The scores are based on balances, deposit records and withdrawal activity, says Debb Gordon, a senior principal consultant at Fair Isaac.

Unlike credit scores—which are most affected after payments are late or credit is maxed out—behavior scores can be a leading indicator of credit risk. They also can help banks identify which of their customers might be ripe for additional services and rewards programs and which might need special attention because, for instance, their direct deposits had stopped.

• Income estimation. This business took off earlier this year after the Federal Reserve allowed lenders to use credit bureaus’ income estimates to satisfy new requirements that credit-card applicants show the ability to pay their debts.

The bureaus use credit-record information, such as the size of your credit lines and the age and size of your mortgage, and plug it into models to predict your earnings. Those estimates also may be used to double-check the income you report on credit applications or to determine if you should be preapproved for credit.

You can’t see those estimates. But if you are denied credit because of them, you must be given a chance to provide additional information.

• Rent payments. An estimated 40 million consumers, including young people and people who prefer to pay in cash, have too little credit experience to generate a useful credit score. But they are likely to pay rent or utility bills, which could help credit bureaus better assess their credit-worthiness.

Experian, one of the three major credit bureaus, bought RentBureau—which collects rental-payment data from large property managers—and expects to integrate that information into credit records before the end of the year.

### Questions on the material:
(A) Summarize the passage on credit data in two sentences.
(B) Copy the stretch of the passage on credit data from "You can’t see" through "of the year.", word for word.
(C) Translate this sentence from the passage on credit data into Spanish: "An estimated 40 million consumers, including young people and people who prefer to pay in cash, have too little credit experience to generate a useful credit score."

Collected data entries

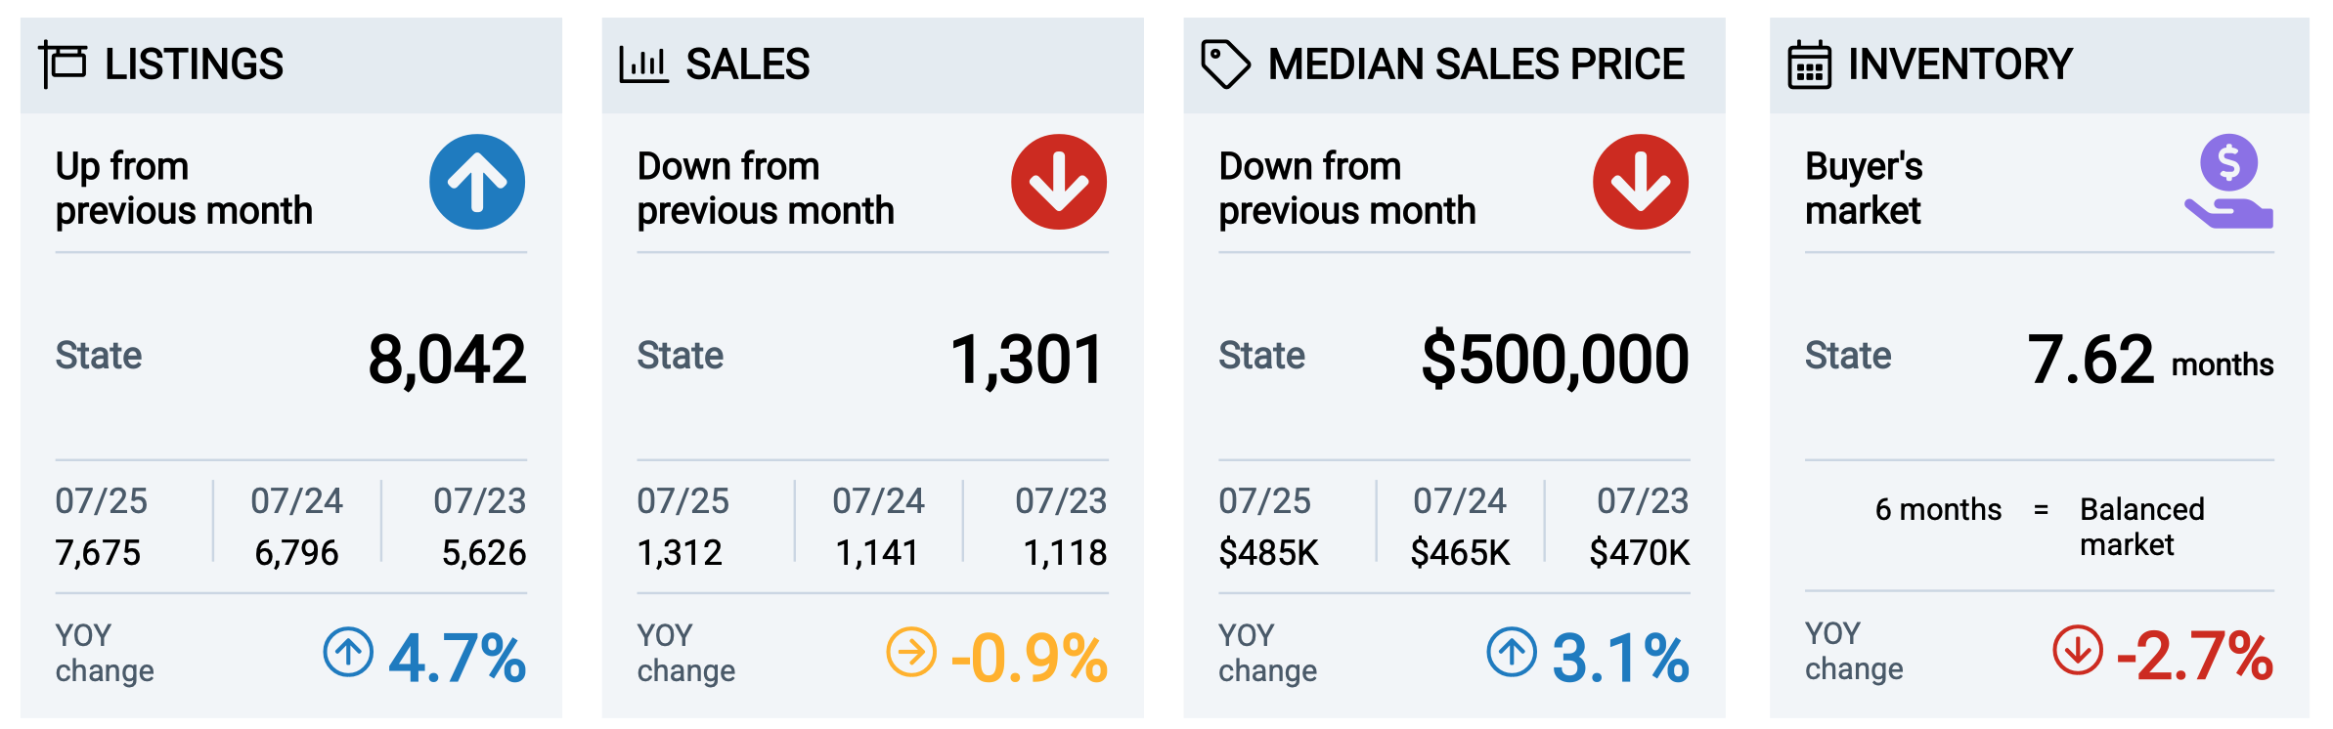Click the Listings sign icon
The height and width of the screenshot is (729, 2333).
pos(64,64)
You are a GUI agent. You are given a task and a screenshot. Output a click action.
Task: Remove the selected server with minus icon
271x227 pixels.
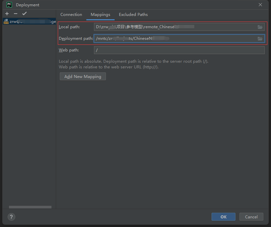(x=16, y=14)
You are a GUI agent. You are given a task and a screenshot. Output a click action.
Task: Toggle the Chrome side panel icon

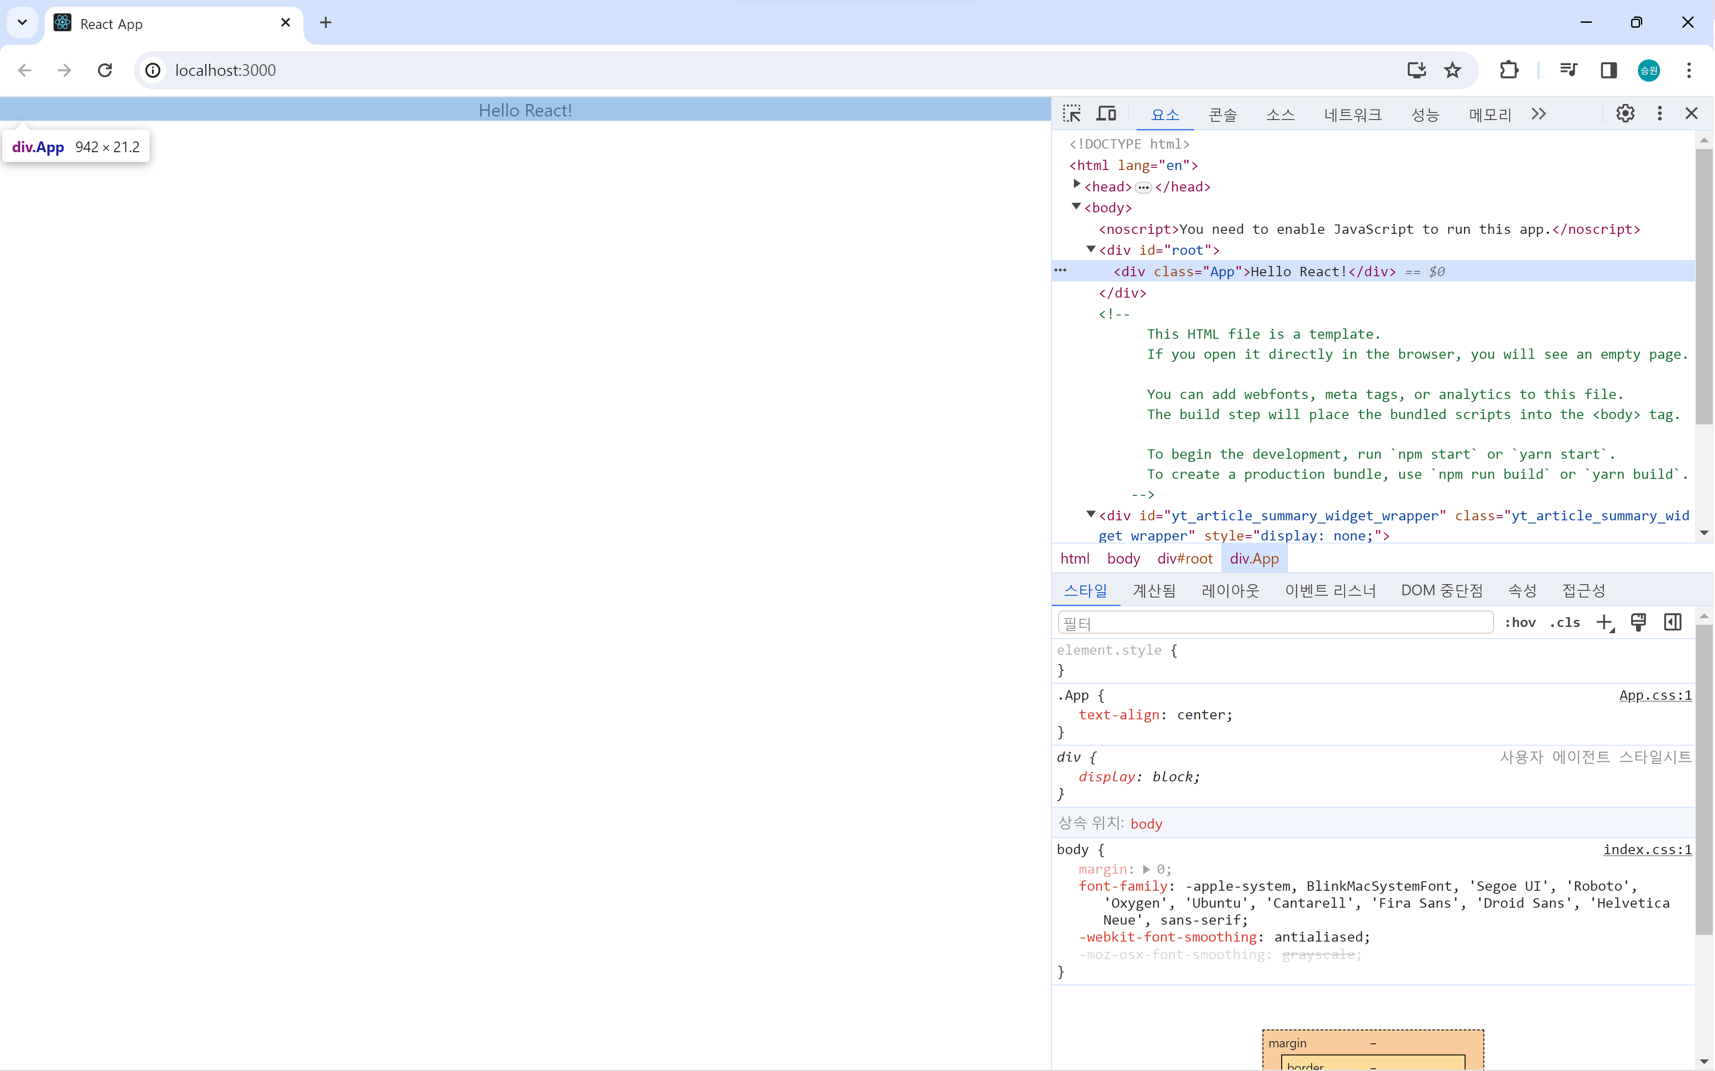click(1609, 70)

### Answers per task:
(A) Behavior scores, built from balances, deposit records and withdrawal activity, can be a leading indicator of credit risk and can help banks spot customers for extra services or special attention. Credit bureaus also estimate income from credit-record information, and rent payments could help them assess people with too little credit experience, with Experian expecting to integrate RentBureau's rental-payment data into credit records before the end of the year.

(B)
You can’t see those estimates. But if you are denied credit because of them, you must be given a chance to provide additional information.

• Rent payments. An estimated 40 million consumers, including young people and people who prefer to pay in cash, have too little credit experience to generate a useful credit score. But they are likely to pay rent or utility bills, which could help credit bureaus better assess their credit-worthiness.

Experian, one of the three major credit bureaus, bought RentBureau—which collects rental-payment data from large property managers—and expects to integrate that information into credit records before the end of the year.

(C) Se estima que unos 40 millones de consumidores, incluidos jóvenes y personas que prefieren pagar en efectivo, tienen una experiencia crediticia demasiado escasa para generar una puntuación de crédito útil.